→ Goal of the exercise
Recast the rows from the line containing "This screenshot has width=945, height=433." through the line containing "click(222, 89)" as a Markdown table with columns n and Line, giving each non-blank line its row number. Leave the pictures out.

→ Entries shown

━━━━━━━━

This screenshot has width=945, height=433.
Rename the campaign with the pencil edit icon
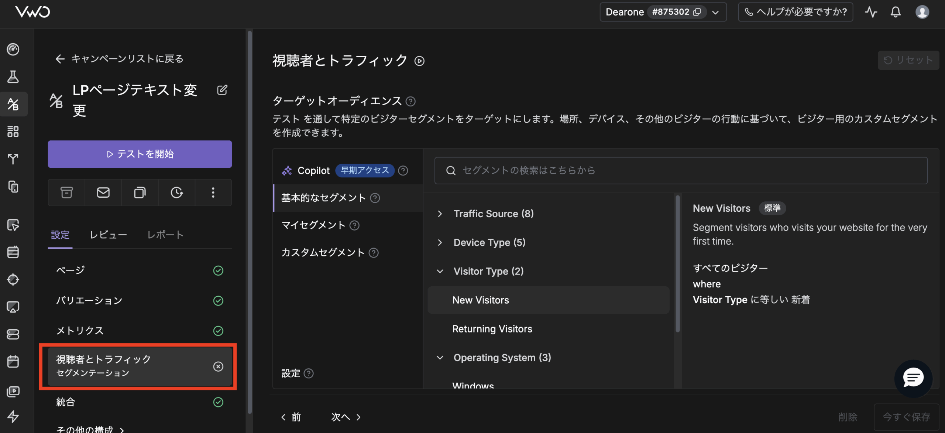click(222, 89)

━━━━━━━━

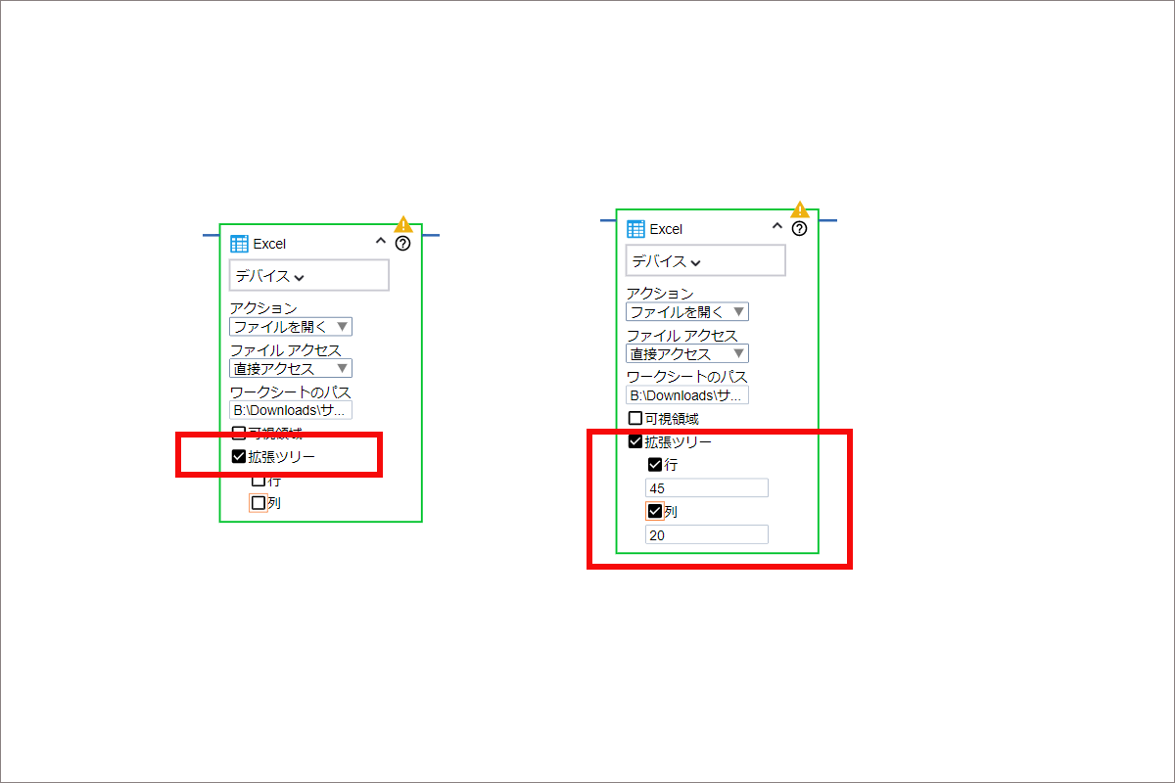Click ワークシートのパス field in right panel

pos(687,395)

━━━━━━━━

→ Task answer
| n | Line |
|---|---|
| 1 | This screenshot has width=945, height=433. |
| 2 | Rename the campaign with the pencil edit icon |
| 3 | click(222, 89) |